Why to Invest in ELSS Mutual Funds for Tax Saving?

ELSS funds provide benefits that no other tax-saving instrument, such as Fixed Deposits (FDs) or Public Provident Fund (PPF), can offer.

Factors to Consider Before Investing in ELSS

SIP vs. Lump Sum: Which Mode is Better?

Systematic Investment Plan (SIP): Investing through SIP will help to distribute your investment over time and hence reduce the risk associated with market volatility. In case markets are down, you buy more units; when markets are up, you purchase fewer units. In the long term, it will average the cost of purchases, and in turn, enable better capital gains upon redemption.

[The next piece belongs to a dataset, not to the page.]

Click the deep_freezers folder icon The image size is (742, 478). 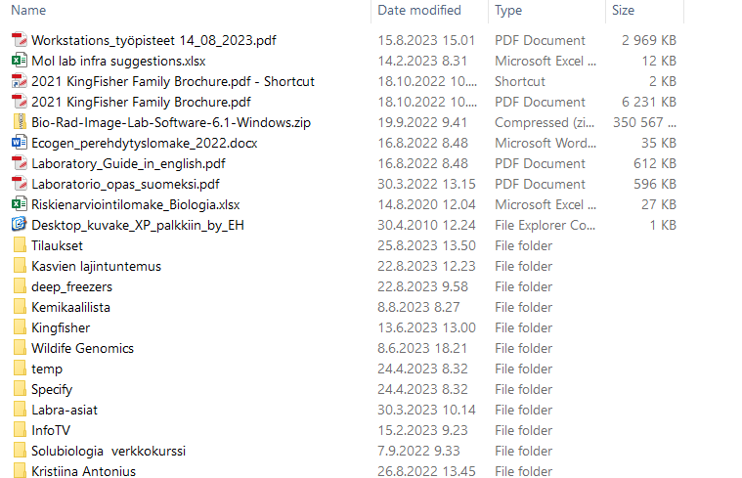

Lump Sum Investment: You may consider a lump sum investment if you have a high-risk appetite and a long-term horizon, but this mode lacks the benefit of averaging and you may have to stay invested for 5-7 years or more to see significant gains.

How to Start Investing in ELSS?

The best thing about ELSS is that it's extremely easy to begin and also extremely convenient. It can be opted for SIP, or even made as a one-time investment in the lump sum amount. Some of the big fund houses have enabled investors to invest with a sum as small as ₹100 in a month.

How to Invest in ELSS

Begin investing and enjoy the double advantage of saving taxes and accumulating wealth.

Conclusion

ELSS mutual funds bring to the investor a winning combination of tax benefits and the prospects of higher returns. With the shortest lock-in period among the tax-saving instruments, flexibility of investment amount, and the potential to beat inflation, ELSS funds are sure to attract an investor. Whether you are an investor or an experienced one, ELSS is sure to get you closer to your financial goals while saving on taxes. Start today and take that step towards freedom.